Archive for Rangers

How to Sign Shohei Ohtani

The Shohei Ohtani show has unofficially begun. After missing over a month with a thigh issue, Ohtani returned to the mound two weeks ago, with scouts from half of the Major League teams reportedly in attendance. For his start on Tuesday night, both Andrew Friedman and Jerry Dipoto were known to be in the stands to watch in person, a start in which Ohtani was clocked at 101 mph and allowed just one hit over 5.2 innings.
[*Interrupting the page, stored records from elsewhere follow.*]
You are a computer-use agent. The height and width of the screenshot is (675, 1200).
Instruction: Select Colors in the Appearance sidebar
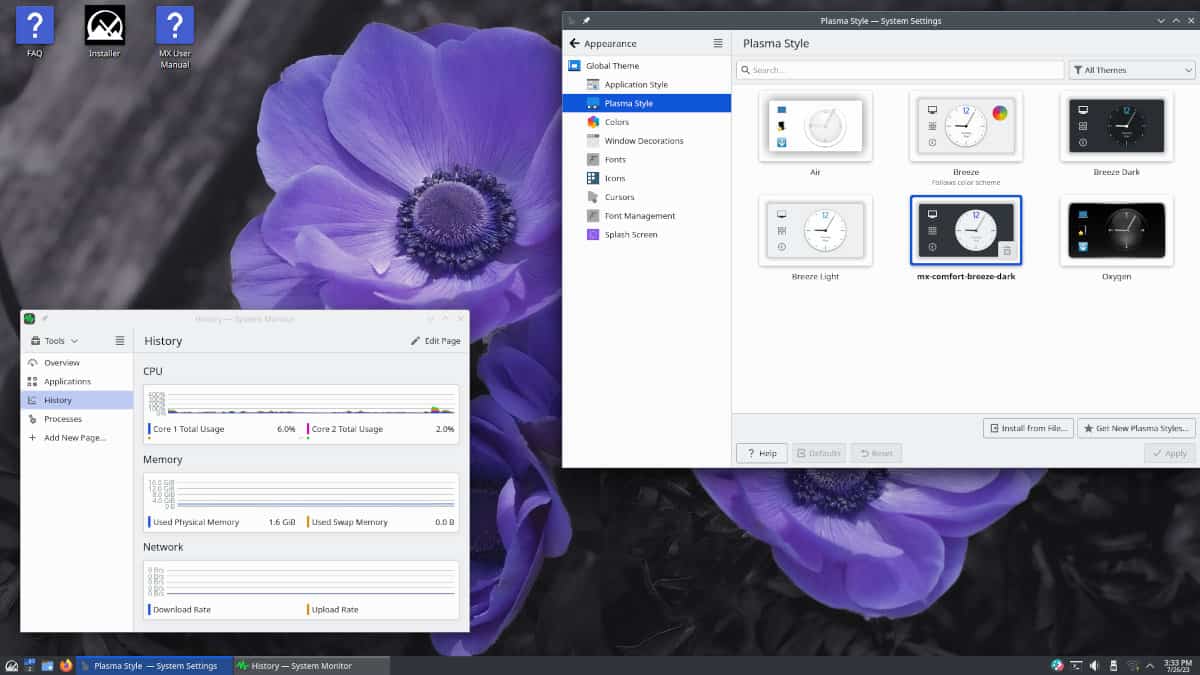(616, 122)
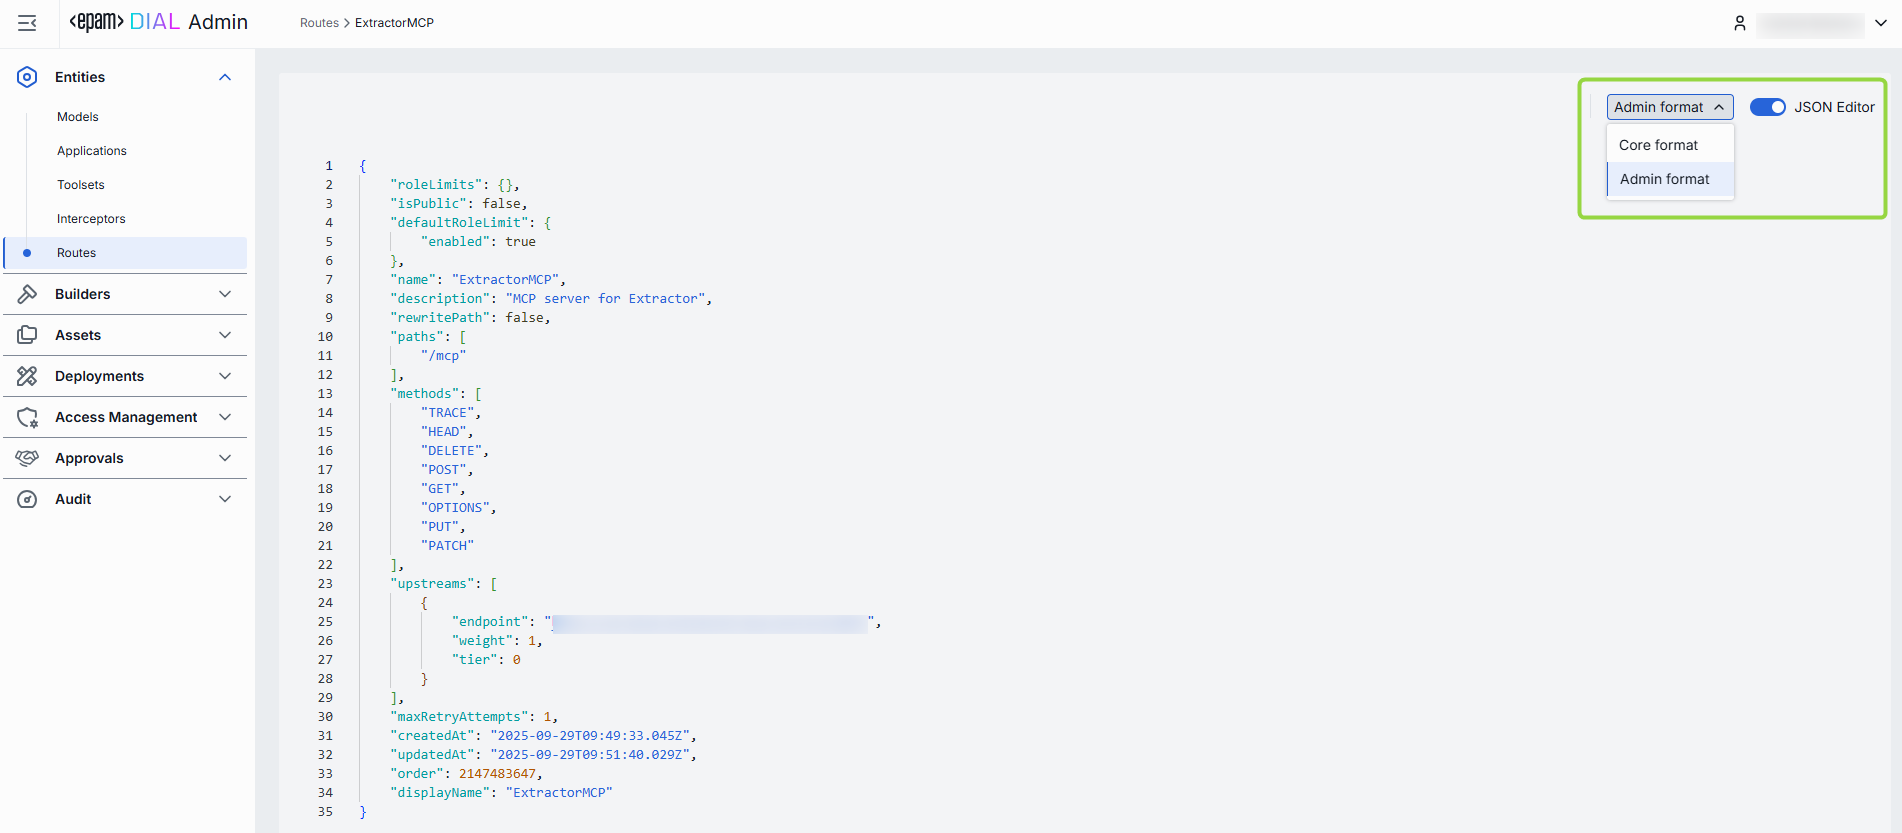The height and width of the screenshot is (833, 1902).
Task: Click the Builders tools icon
Action: coord(27,294)
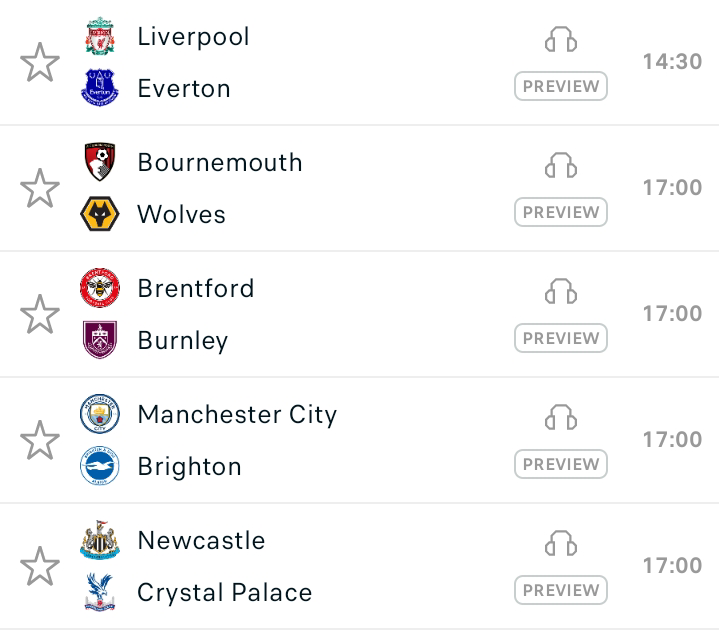Open audio commentary for Bournemouth vs Wolves
This screenshot has width=719, height=632.
(x=561, y=166)
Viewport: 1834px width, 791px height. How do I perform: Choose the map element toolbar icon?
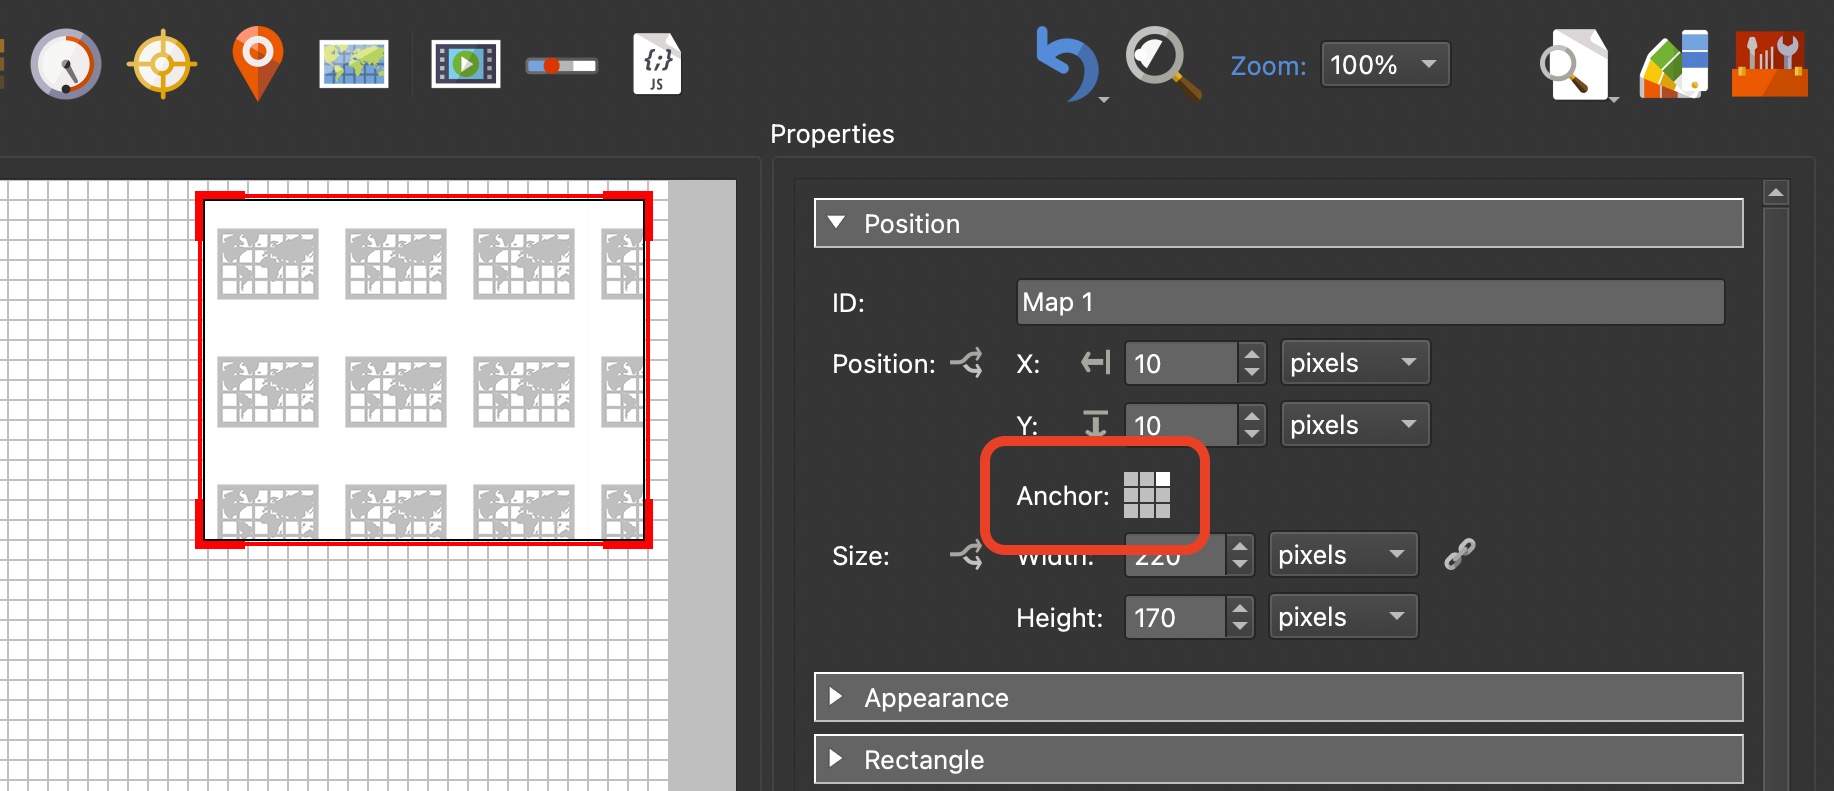[x=354, y=65]

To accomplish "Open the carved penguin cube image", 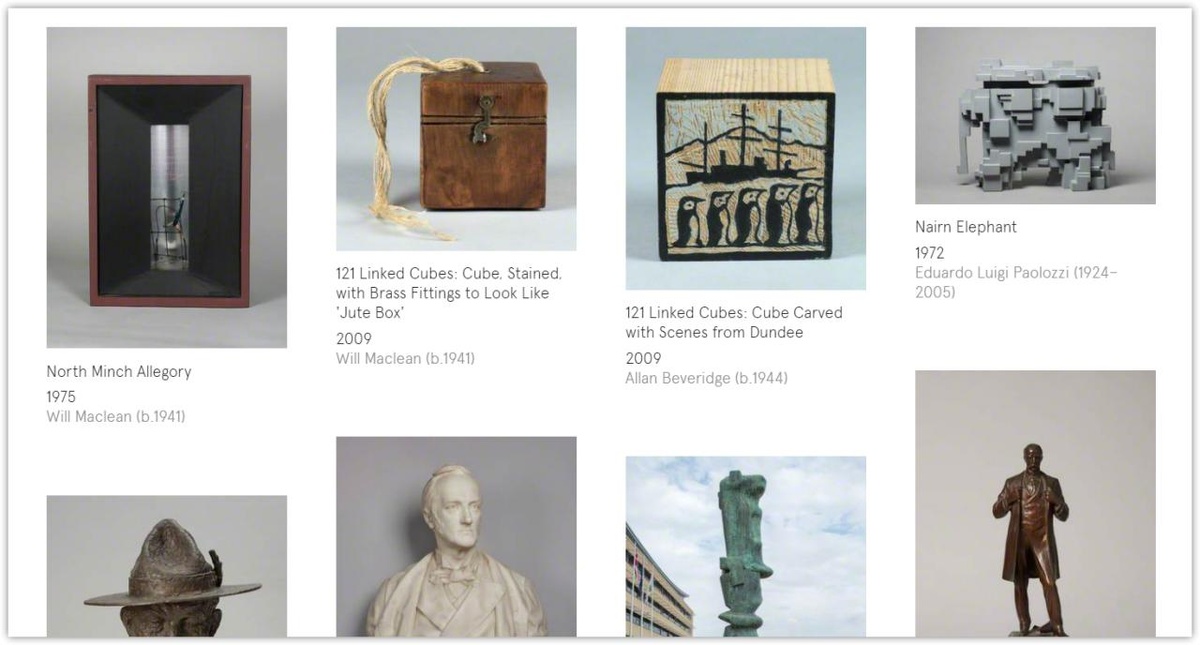I will 746,158.
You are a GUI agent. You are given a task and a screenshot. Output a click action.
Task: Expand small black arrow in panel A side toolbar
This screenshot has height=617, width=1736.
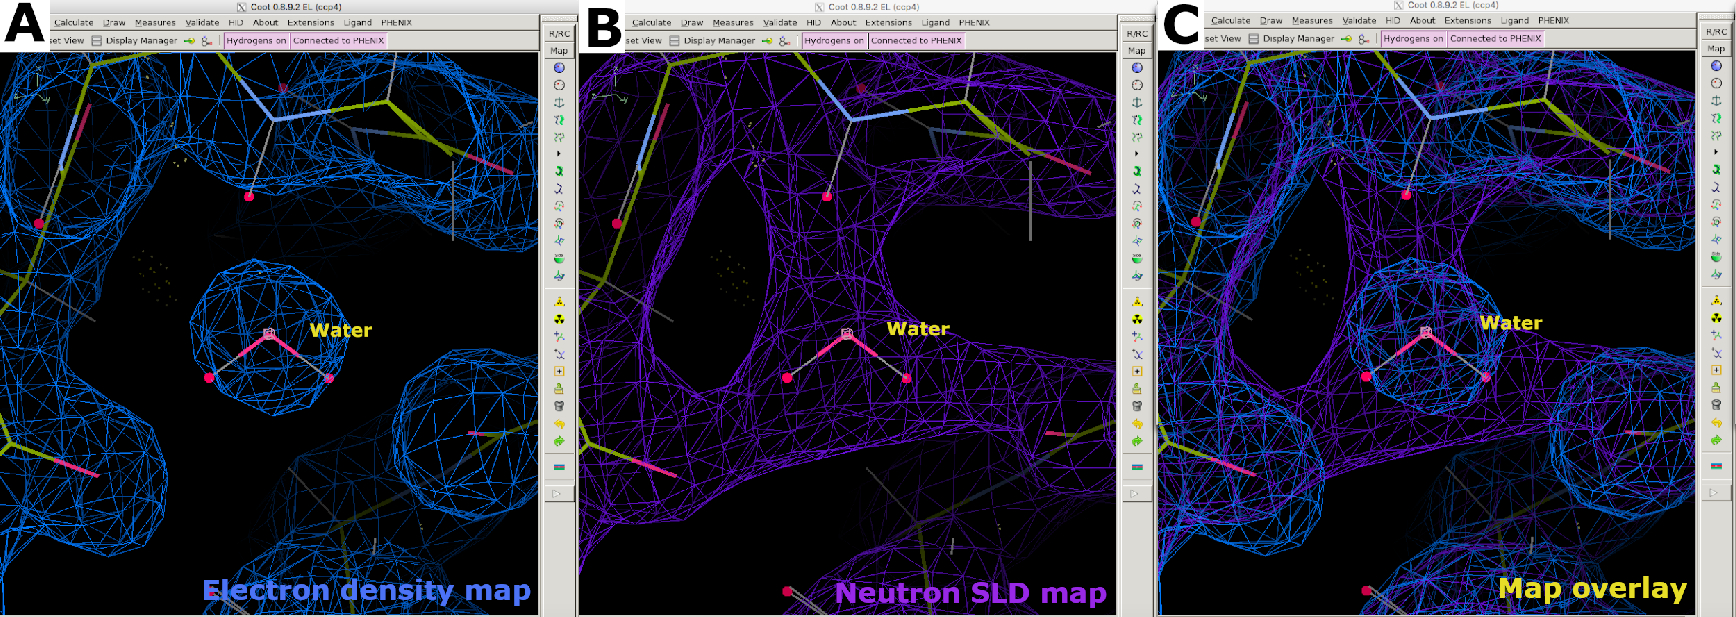coord(559,154)
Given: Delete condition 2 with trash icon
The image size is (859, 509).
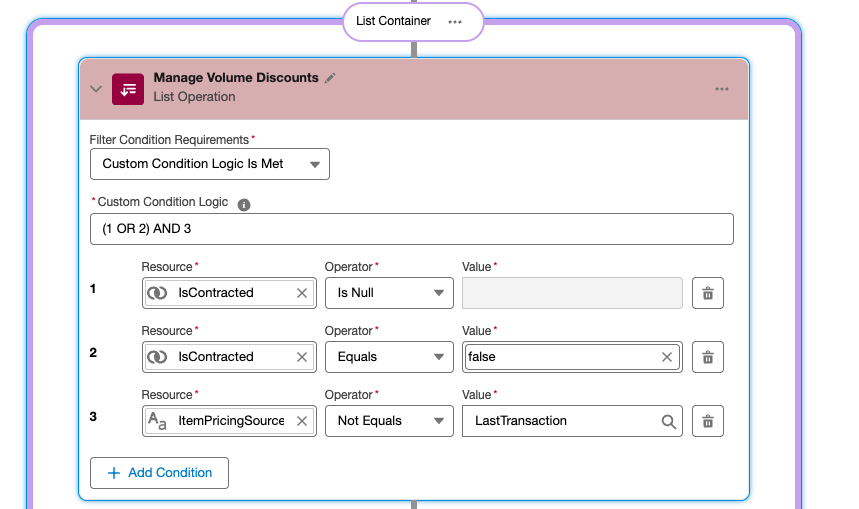Looking at the screenshot, I should 707,357.
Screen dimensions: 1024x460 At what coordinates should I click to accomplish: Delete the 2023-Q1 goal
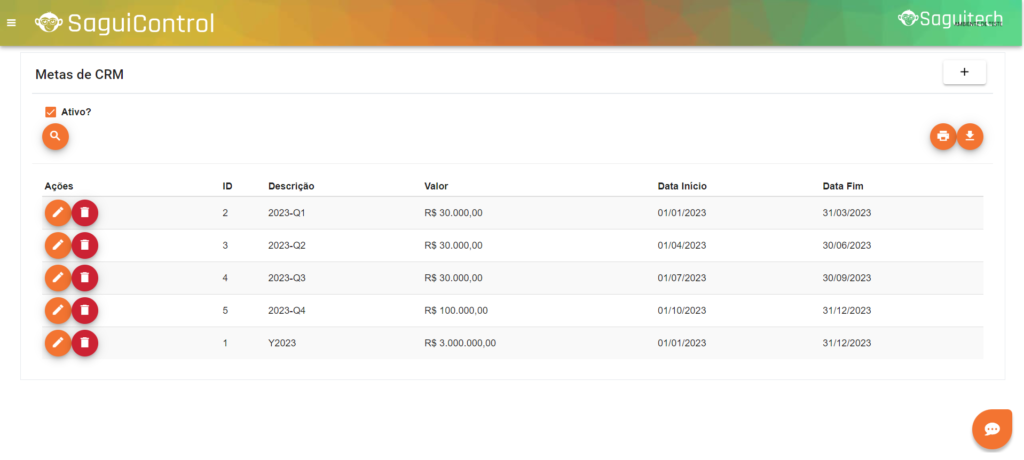pyautogui.click(x=85, y=213)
And after that start, reports from Japan have begun to suggest that there’s an agreement in place for Nippon to post Ohtani this winter, clearing him to come to the Majors for the 2018 season.

Yahoo’s Jeff Passan has a good breakdown of the situation.

It isn’t about the money. Athletes reflexively say this, and sports fans roll their eyes, because of course it’s about the money. It’s always about the money. Then along comes Shohei Ohtani, 23 years old, the finest baseball player Japan has produced in years, maybe decades, a once-in-a-generation sort who can throw 102 mph and hit tape-measure home runs, a player whose free-market value would start at $200 million if Major League Baseball didn’t restrict the signings of international players under 25 to barely $10 million.

Only Ohtani, it seems, does not mind the prospect of giving up literally hundreds of millions of dollars to play in the greatest league in the world. Multiple reports out of Japan on Wednesday morning there said the same thing: Ohtani, who has been called the Japanese Babe Ruth, will enter the posting system this winter and play for a major league team in 2018. This came as no surprise to the general managers and scouts who have flocked in recent weeks to watch him pitch for the Hokkaido Nippon Ham Fighters. It also didn’t lessen their excitement any.

“It’s really happening,” one GM said, half-mocking, half-giddy at the prospect of the 23-year-old spicing up the free agent market this winter. And fascinating as his courtship would be in normal circumstances, the prospect of the best player available signing one of the most piddling contracts makes it unlike any free agency sports has seen: One where it literally isn’t about the money.

Because last year’s CBA raised the age of international prospects covered by the bonus-pool system to 25, Ohtani isn’t eligible for true unrestricted free agency for two more years. Rather than wait that long — and as a pitcher, two more years of good health is no guarantee — Ohtani will reportedly be posted this winter and then sign under the same rules by which 16-year-olds are bound. He’ll receive a signing bonus of some size (up to about $10 million) depending on which club he ultimately joins and then sign a standard uniform player contract that binds him to the arbitration system until he accrues six years of service time.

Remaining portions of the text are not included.